If you are like me you are wishing that the senate and house would hurry up and get the American Recovery and Reinvestment Act (ARRA) passed.  The reason I’m eager to see the bill get passed is that it keeps changing, and I’d like to get to the final version so I can at least guess how this bill will affect real estate.  Most recently I heard that there were senators who were fighting to get that $15,000 credit for home buyers taken out of the plan.  Well, that is NOT a good thing from my point of view.  So we wait, wonder and worry.  The $15,000 credit seems like a very positive part of the bill: 

The National Association of Home Builders (NAHB), the organization applauded Senate passage of economic stimulus legislation.

“The enhanced $15,000 tax credit offers a powerful incentive for home buyers to get off the sidelines and represents the best opportunity for economic recovery,” said NAHB Chairman Joe Robson, a home builder from Tulsa, Okla. “Congress must make sure that the full $15,000 tax credit remains in the final stimulus plan.”

The bipartisan amendment to the stimulus package, offered by Sens. Johnny Isakson (R-Ga.) and Joe Lieberman (D-Conn.) and approved by unanimous voice vote, would create a $15,000 home buyer tax credit available to all purchasers of a principle residence for one year after its date of enactment. The tax credit would not have to be repaid and buyers could claim it against their 2008 and/or 2009 tax returns.

The $15,000 home buyer tax credit would replace and sunset a much narrower tax credit that was enacted last year. Available only to first-time home buyers, the current $7,500 tax credit works like an interest-free loan that must be repaid over a 15-year period. It is set to expire on July 1.  (excerpt from Lowes article)

 We need to increase the demand for housing, since the housing market is a big component of the economic crisis we are facing.  I’ve contacted my representatives, and suggest you contact yours.  It is possible to do more than simply wait it out. 

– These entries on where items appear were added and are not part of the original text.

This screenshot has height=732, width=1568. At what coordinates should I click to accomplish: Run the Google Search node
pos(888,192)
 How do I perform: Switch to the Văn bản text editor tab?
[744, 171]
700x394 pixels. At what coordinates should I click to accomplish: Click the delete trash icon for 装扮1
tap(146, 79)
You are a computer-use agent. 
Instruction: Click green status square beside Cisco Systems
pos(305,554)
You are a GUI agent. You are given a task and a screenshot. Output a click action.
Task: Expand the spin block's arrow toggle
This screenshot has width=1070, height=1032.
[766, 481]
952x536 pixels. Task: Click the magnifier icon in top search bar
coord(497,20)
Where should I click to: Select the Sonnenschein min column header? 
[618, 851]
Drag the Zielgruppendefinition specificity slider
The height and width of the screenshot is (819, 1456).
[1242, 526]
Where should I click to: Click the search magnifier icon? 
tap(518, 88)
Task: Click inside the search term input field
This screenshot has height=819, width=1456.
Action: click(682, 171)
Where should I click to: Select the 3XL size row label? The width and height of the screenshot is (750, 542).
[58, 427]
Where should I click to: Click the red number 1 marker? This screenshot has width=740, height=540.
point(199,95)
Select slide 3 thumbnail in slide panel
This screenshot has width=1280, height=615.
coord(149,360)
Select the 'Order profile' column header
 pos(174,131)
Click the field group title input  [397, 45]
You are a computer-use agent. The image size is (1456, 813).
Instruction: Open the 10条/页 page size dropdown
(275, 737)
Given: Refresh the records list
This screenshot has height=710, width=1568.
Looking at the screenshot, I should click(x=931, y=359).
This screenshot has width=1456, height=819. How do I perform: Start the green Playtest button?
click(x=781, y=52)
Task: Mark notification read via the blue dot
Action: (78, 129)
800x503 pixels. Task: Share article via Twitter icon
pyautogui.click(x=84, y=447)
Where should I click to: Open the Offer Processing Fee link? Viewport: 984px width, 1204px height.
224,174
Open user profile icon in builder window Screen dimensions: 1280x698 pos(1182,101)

On the FSP (Financial Stability Plan), when I listened to the media pundits later, after having heard Tim Geithner present the plan for myself, I was wondering if they were listening to someone else, and heard a completely different plan.  Don’t you just hate that, when the corporate media begins to put a spin on what someone said, changing it and turning it into something else?  It just amazes me.  That’s the problem with allowing our media to be bought up by big corporations.  It gets harder and harder to find news that is not biased toward corporate opinion when we no longer have independent news journalists.  Tim Geithner presented a comprehensive and ambitious plan, and the media acted as if he hadn’t presented any plan at all.  I find myself going to The Huffington Post  and other alternative news sources to counteract the corporate owned media. 

On another note, I’ve added a link to another real estate blog, and intend to add others.  The first one I’ve added is to “The Foreclosure News Blog.”  In this day of increased foreclosures I decided this would be a good blog to have on the blogroll.  I’ll be reading other real estate blogs, and maybe some financial blogs, and if I like them, I’ll add them here.